Microsoft's announcement this week that it is wouldn't sell to police until there is a federal law "should feel like winning but it feels more like a thinly veiled threat," said Liz O'Sullivan, the technology director of the Surveillance Technology Oversight Project. The Washington law, she said, would be a bad model for Congress.
"They're seeding the conversations around facial recognition regulation in a number of states by lobbying for bills that might look to a lot of people like they've got really strict protections.
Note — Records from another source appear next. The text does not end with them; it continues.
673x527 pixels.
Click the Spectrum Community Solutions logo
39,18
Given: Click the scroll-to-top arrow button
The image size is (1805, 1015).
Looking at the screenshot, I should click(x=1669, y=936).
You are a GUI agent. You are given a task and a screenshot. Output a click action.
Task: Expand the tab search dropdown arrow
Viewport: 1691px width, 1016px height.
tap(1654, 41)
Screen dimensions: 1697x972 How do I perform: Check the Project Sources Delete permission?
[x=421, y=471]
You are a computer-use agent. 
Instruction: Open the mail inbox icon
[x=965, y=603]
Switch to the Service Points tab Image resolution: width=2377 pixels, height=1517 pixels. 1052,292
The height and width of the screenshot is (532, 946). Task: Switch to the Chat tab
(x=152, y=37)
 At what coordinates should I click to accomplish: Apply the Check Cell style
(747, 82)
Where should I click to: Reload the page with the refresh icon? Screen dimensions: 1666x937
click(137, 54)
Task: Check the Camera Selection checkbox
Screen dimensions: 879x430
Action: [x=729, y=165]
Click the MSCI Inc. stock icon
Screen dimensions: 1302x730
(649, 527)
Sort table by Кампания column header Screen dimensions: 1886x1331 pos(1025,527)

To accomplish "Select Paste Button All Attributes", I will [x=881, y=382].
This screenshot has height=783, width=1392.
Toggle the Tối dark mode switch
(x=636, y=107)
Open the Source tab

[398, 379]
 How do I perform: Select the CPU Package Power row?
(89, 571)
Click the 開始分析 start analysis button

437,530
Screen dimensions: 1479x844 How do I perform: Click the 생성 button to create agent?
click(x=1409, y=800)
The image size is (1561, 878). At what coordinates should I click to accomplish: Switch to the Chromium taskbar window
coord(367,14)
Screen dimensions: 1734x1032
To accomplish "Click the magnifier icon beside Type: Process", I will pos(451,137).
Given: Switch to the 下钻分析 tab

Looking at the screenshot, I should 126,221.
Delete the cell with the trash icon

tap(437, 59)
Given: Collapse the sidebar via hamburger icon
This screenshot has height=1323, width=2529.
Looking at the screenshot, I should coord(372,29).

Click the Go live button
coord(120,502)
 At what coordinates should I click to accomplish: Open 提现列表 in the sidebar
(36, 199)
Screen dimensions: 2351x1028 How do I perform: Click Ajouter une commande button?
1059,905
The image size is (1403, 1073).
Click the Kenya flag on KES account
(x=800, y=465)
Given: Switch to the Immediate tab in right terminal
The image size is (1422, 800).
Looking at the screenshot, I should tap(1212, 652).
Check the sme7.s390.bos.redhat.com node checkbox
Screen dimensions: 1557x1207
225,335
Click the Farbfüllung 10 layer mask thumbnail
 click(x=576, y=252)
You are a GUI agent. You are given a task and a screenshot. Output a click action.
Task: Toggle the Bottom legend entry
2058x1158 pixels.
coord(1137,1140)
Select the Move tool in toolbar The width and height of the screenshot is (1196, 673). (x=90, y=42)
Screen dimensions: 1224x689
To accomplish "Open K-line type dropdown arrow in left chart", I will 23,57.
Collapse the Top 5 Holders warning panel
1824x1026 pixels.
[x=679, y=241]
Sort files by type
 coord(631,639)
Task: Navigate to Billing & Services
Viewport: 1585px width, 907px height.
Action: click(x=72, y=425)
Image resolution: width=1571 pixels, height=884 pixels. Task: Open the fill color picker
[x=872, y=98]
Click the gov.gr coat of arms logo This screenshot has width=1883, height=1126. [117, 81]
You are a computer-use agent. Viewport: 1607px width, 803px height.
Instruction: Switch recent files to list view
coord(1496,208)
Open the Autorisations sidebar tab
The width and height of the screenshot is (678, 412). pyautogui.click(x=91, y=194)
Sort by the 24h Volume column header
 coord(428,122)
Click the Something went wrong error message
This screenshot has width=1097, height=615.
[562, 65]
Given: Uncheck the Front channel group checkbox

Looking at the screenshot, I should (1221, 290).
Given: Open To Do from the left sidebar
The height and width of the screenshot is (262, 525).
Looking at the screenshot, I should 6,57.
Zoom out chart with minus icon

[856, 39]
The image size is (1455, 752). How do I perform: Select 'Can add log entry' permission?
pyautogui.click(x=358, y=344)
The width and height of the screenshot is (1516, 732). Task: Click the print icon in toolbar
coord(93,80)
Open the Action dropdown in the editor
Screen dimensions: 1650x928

But then, if you actually look at them, they don't really actually regulate the technology much as it's used," said Jameson Spivack, a policy associate at Georgetown Law School's Center on Privacy & Technology. "It's their way of getting ahead of the opposition and co-opting the movement."
Amazon, which didn't reply to my requests for comment, has said less in public about its legislative goals, aside from calling for federal privacy and facial-recogntion legislation. One pressing issue for any national legislation is whether it would overrule state and local laws that might be more strict.
"Legislatures and activists and civil rights groups are already leading on this issue," said Matt Cagle, Technology and Civil Liberties attorney for the ACLU of Northern California. "We just hope that companies like Microsoft see that and stand with us rather than against us."